My rencent job is relevant to logical decoding so I want to figure this problem out, I'm very grateful if you can answer me, thanks.
[0]: /messages/by-id/f37e975c-908f-858e-707f-058d3b1eb214@2ndquadrant.com
--
Best regards
Chong Wang
Greenplum DataFlow team
On Fri, Dec 30, 2022 at 11:57 PM Chong Wang <chongwa@vmware.com> wrote:
I'm studying the source code about creation of initial logical decoding snapshot. What confused me is that why must we process 3 xl_running_xacts before we get to the consistent state. I think we only need 2 xl_running_xacts.
I think we can get to consistent state when we meet the 2nd xl_running_xact with its oldestRunningXid > 1st xl_running_xact's nextXid, this means the active transactions in 1st xl_running_xact all had commited, and we have all the logs of transactions who will commit afterwards, so there is consistent state in this time point and we can export a snapshot.
Yeah, we will have logs for all transactions in such a case but I
think we won't have a valid snapshot by that time. Consider a case
that there are two transactions 723,724 in the 2nd xl_running_xact
record for which we have waited to finish and then consider that point
as a consistent point and exported that snapshot. It is quite possible
that by that time the commit record of one or more of those xacts (say
724) wouldn't have been encountered by decoding process and that means
it won't be recorded in the xip list of the snapshot (we do that in
DecodeCommit->SnapBuildCommitTxn). So, during export in function
SnapBuildInitialSnapshot(), we will consider 723 as committed and 724
as running. This could not lead to inconsistent data on the client
side that imports such a snapshot and use it for copy and further
replicating the other xacts.
OTOH, currently, before marking snapshot state as consistent we wait
for these xacts to finish and for another xl_running_xact where
oldestRunningXid >= builder->next_phase_at to appear which means the
commit for both 723 and 724 would have appeared in the snapshot.
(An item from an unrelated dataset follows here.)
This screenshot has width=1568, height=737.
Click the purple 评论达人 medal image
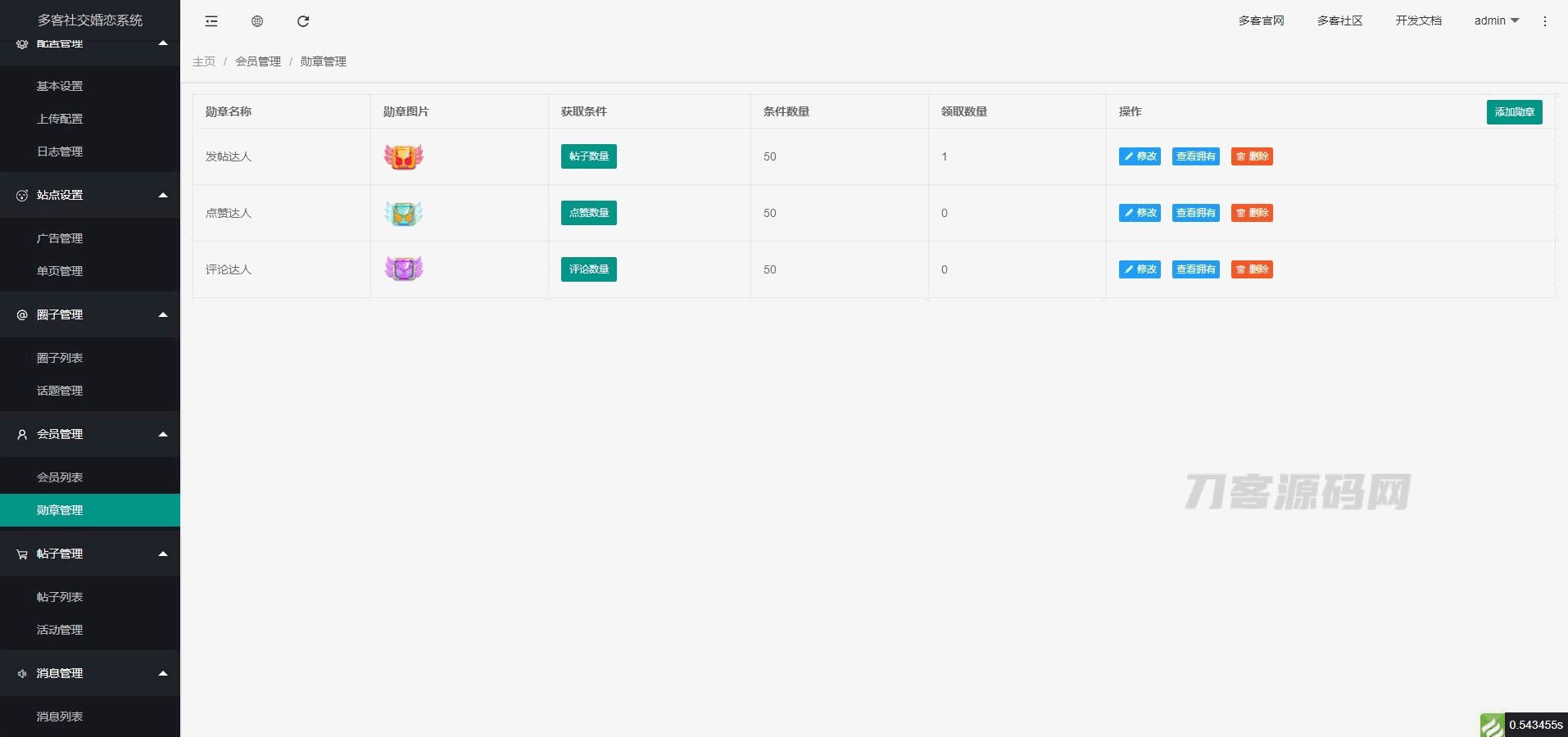[403, 269]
Does that makes sense to you or am, I missing something here?
--
With Regards,
Amit Kapila.
On Tue, Jan 3, 2023 at 4:44 PM Amit Kapila <amit.kapila16@gmail.com> wrote:
On Fri, Dec 30, 2022 at 11:57 PM Chong Wang <chongwa@vmware.com> wrote:
I'm studying the source code about creation of initial logical decoding snapshot. What confused me is that why must we process 3 xl_running_xacts before we get to the consistent state. I think we only need 2 xl_running_xacts.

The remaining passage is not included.